▶ _Your instructions_
A verbatim copy of the data is wanted, minus any picture in it.

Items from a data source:
↓

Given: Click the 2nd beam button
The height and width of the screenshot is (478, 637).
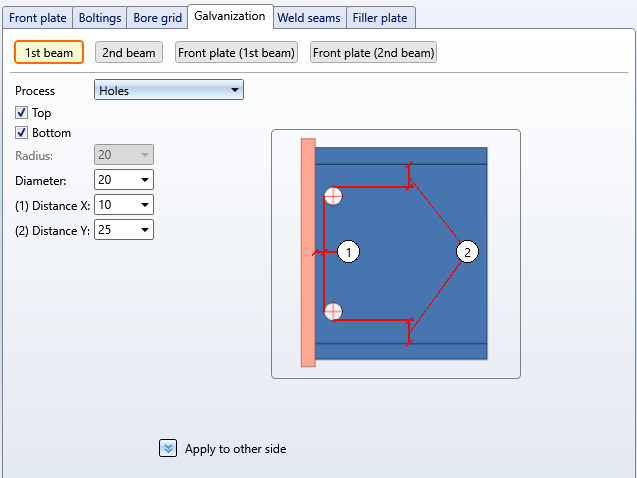Looking at the screenshot, I should point(130,52).
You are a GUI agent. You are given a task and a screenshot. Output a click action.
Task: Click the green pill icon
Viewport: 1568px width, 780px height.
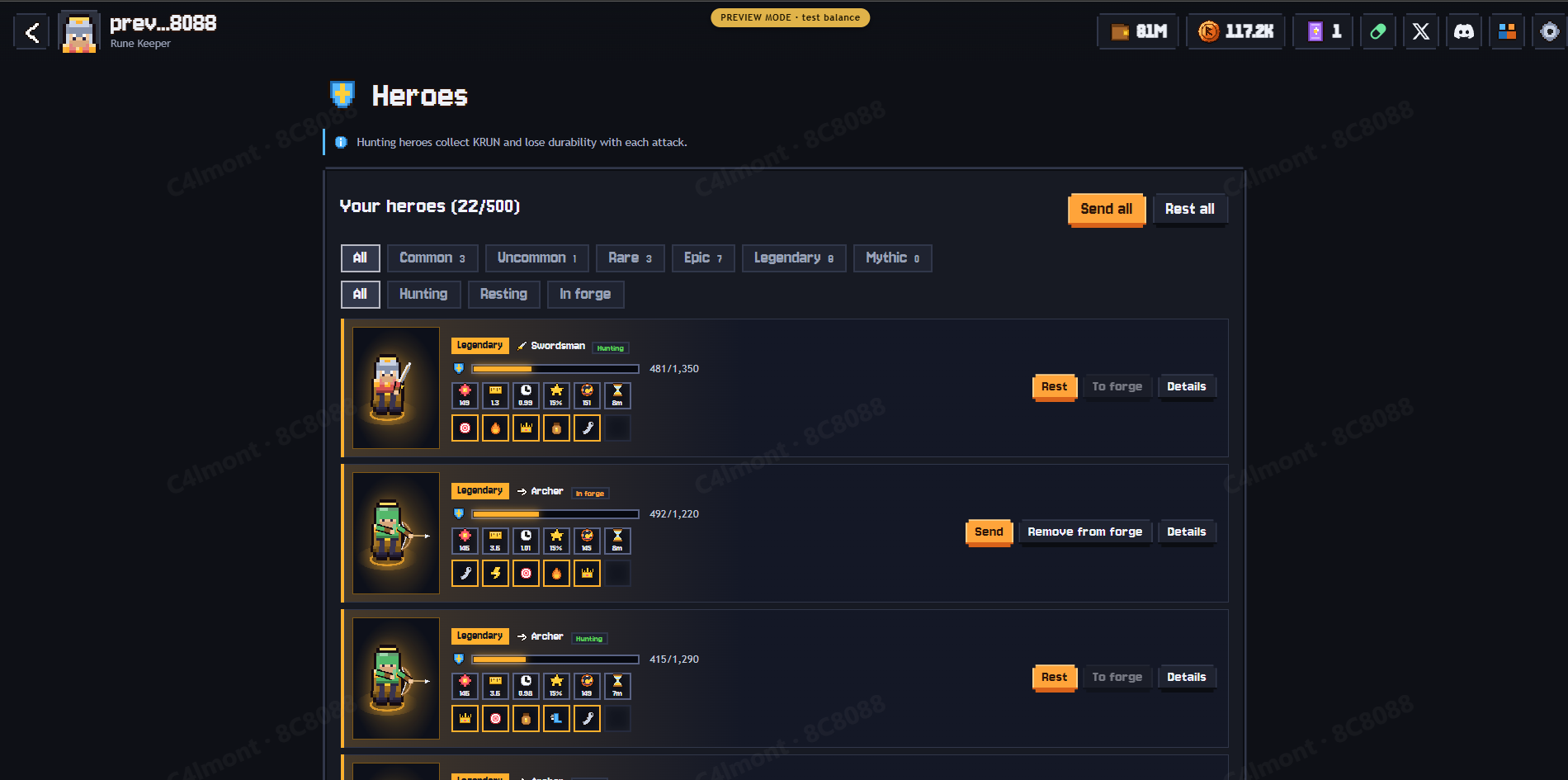pos(1377,31)
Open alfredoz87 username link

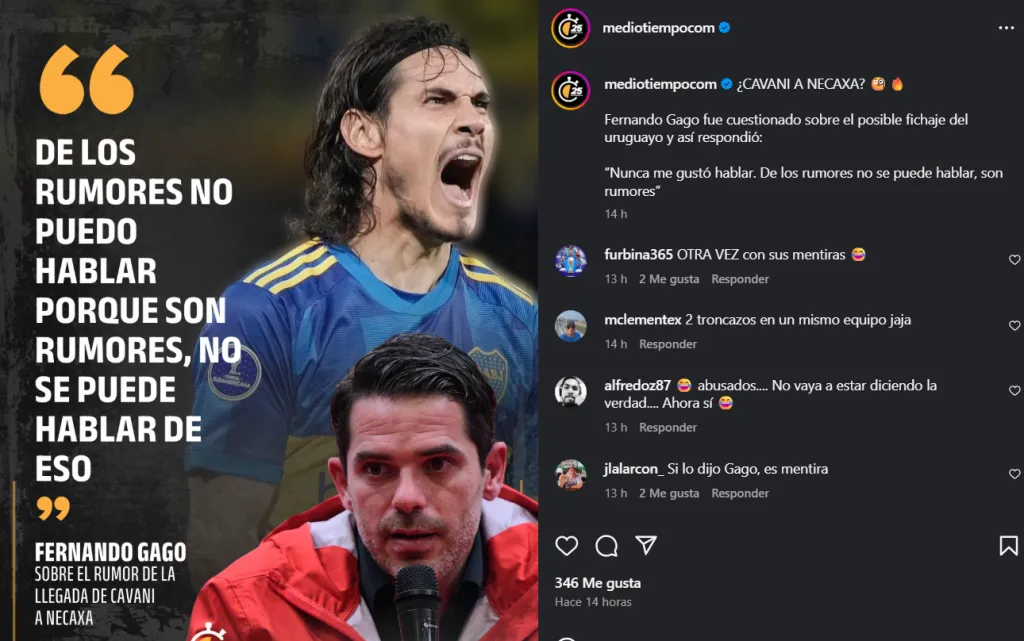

↑

▶ _Completed task_
Given: Click the 2nd beam button
The height and width of the screenshot is (478, 637).
Looking at the screenshot, I should point(130,52).
You are a GUI agent. You are given a task and a screenshot. Output a click action.
Task: Click the green pill icon
Viewport: 1568px width, 780px height.
pos(1377,31)
Open alfredoz87 username link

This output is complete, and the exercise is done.